▸ EXTRACT TO READ
Happened Before Relationship

So lets dig a little deeper into what we mean by the Happened Before Relationship. I'm going to denote the Happened Before Relationship with this arrow. A happened before B. That's what this notation means. What this notation is implying is one of two things, either A and B are events in the same process which means given a belief that a process is sequential A must have happened before B. If it was a textual order A is here and B is here then A must have happened before B and that's one possibility. Or if you're asserting that A happened before B and A and B are not events on the same process but A is an event in one process, B is an event in a different process. Then there must be a communication event that connects A and B. In other words, if A is a communication event of a message, and B is a receipt of that same message. Then, A happened before B, where A is the sender of the message and B is the receiver of the message. So, this is the implication of saying that an event in a distributed system A happened before B, and these events can be anywhere in the system. Anywhere in the system an event could be happening A, and another event could be happening B, and if we are asserting that A happened before B, what we are implying is one of these two possibilities. One is that A and B are events in the same process or A is the act of a sending a message and B is the act of receiving a mess, the same message on a different node of the distributed system. The other property of the happened before relationship is that it is transitive. What I mean by that is, if we're asserting that there is an event A that happened before B. And this event B happened before C. The implication is this relationship is transitive ad therefore A happened before C. So that's the transitivity of the Happened Before Relationship. Now that I introduced to you the Happened Before Relationship it is time for another fun quiz.

▸ DIRECTIVE 1
From the rows, please reproduce the lines starting at the one containing "Given: Open Land of Symbiosis YouTube link" and ending at the one containing "(x=404, y=324)".

▸ GIVEN DATA

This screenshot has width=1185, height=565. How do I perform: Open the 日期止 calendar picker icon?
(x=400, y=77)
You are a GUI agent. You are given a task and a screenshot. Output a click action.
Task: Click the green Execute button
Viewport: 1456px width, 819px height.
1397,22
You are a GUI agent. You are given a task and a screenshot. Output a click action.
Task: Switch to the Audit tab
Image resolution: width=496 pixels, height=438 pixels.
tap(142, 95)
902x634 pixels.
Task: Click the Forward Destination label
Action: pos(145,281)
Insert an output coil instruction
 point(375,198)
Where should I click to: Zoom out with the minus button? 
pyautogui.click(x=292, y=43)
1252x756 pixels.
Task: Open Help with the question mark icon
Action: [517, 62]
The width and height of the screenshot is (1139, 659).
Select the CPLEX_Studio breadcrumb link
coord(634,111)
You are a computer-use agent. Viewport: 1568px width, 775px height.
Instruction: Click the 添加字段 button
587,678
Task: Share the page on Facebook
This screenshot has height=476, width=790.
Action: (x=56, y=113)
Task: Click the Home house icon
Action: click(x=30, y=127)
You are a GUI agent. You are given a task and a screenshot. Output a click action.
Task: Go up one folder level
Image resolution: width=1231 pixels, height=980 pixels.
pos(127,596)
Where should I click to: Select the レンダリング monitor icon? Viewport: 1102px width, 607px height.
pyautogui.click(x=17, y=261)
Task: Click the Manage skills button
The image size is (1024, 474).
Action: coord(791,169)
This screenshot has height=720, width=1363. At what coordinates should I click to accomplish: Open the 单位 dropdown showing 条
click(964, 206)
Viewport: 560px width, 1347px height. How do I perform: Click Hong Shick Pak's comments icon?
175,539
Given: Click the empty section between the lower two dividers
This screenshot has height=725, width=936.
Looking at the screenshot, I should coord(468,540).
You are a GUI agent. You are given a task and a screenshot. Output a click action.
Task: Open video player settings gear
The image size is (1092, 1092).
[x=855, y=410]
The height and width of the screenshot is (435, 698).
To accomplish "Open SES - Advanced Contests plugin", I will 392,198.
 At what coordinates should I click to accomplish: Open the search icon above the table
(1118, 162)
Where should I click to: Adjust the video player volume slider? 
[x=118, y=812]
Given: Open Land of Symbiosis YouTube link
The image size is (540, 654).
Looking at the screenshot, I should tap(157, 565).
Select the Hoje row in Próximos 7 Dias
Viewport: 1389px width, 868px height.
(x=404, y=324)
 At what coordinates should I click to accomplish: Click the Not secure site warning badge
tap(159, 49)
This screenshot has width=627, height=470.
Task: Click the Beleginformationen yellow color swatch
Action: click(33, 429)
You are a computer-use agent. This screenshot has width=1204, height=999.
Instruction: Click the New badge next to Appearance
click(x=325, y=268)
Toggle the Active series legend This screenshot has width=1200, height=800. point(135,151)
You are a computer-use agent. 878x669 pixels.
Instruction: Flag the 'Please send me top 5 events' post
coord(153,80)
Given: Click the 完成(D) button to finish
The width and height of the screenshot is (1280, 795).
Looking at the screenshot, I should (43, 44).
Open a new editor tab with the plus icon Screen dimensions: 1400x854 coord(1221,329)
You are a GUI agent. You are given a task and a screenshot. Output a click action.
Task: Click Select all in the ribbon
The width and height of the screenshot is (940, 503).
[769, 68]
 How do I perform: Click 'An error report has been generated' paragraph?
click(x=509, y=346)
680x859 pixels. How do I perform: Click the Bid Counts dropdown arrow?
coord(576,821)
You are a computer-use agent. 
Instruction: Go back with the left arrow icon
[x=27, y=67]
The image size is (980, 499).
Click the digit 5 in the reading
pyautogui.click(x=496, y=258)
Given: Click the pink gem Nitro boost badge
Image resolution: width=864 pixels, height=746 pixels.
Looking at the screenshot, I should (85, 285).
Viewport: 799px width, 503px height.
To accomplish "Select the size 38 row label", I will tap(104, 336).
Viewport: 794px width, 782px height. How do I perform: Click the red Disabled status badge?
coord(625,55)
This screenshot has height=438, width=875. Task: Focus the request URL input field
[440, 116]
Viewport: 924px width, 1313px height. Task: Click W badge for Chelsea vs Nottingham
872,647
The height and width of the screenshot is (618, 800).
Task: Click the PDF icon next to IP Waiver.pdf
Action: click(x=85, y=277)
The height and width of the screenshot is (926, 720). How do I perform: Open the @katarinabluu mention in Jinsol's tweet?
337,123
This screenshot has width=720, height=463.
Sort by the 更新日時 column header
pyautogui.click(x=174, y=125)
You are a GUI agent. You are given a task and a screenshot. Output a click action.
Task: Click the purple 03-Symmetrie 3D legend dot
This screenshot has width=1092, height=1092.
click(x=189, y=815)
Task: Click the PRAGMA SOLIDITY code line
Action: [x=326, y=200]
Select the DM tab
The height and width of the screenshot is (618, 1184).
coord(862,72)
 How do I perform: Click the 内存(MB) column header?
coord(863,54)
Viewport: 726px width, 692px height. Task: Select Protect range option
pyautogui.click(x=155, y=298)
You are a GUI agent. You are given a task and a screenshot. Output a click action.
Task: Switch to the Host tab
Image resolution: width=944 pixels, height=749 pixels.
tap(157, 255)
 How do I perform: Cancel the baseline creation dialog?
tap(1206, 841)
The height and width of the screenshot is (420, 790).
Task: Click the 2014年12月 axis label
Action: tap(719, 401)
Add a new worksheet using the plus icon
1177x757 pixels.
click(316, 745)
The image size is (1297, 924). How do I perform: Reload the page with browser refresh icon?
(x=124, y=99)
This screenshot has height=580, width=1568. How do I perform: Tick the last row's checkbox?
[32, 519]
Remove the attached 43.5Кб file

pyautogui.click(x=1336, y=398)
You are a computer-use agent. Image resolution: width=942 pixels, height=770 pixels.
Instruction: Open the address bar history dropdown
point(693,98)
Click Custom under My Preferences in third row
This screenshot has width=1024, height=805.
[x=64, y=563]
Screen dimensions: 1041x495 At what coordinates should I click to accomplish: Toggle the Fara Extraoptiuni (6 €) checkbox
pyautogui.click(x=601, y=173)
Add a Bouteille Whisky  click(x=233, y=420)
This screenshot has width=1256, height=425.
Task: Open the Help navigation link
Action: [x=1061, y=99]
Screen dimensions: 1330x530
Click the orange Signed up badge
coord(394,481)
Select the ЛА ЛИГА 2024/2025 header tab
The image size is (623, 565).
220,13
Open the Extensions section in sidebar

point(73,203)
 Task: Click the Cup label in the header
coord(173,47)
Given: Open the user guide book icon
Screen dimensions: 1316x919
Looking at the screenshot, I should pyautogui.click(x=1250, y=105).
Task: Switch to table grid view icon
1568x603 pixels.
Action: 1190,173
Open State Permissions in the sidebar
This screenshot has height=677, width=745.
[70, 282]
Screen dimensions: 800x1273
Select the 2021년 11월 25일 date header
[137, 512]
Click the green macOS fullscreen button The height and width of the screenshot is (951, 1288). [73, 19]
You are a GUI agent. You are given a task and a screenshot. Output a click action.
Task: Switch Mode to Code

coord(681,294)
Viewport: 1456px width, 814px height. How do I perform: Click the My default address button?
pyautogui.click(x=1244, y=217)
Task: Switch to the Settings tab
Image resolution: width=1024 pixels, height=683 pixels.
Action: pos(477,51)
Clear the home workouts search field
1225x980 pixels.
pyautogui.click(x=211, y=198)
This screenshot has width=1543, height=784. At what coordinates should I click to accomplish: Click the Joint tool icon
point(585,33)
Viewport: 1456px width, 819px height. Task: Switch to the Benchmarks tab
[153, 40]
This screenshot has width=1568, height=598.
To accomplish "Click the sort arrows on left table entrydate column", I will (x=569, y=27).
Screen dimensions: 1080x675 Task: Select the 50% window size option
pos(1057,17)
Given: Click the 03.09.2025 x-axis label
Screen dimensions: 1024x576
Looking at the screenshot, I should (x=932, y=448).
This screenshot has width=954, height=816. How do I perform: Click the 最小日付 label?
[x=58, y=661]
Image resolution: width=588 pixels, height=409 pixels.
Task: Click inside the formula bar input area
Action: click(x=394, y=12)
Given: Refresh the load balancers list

▸ DIRECTIVE 2
For each statement, say yes or no depending on whether it agrees with the passage on the happened before relationship. Quote the words that decide it. (a) The happened before relationship is transitive. (b) When A and B are events in different processes, no communication event needs to connect them. (c) The speaker uses an arrow to denote the happened before relationship.

▸ EXERCISE RESULT 1
Given: Open Land of Symbiosis YouTube link
The image size is (540, 654).
Looking at the screenshot, I should tap(157, 565).
Select the Hoje row in Próximos 7 Dias
Viewport: 1389px width, 868px height.
(x=404, y=324)

▸ EXERCISE RESULT 2
(a) Yes: "The other property of the happened before relationship is that it is transitive."
(b) No: "Then there must be a communication event that connects A and B."
(c) Yes: "I'm going to denote the Happened Before Relationship with this arrow."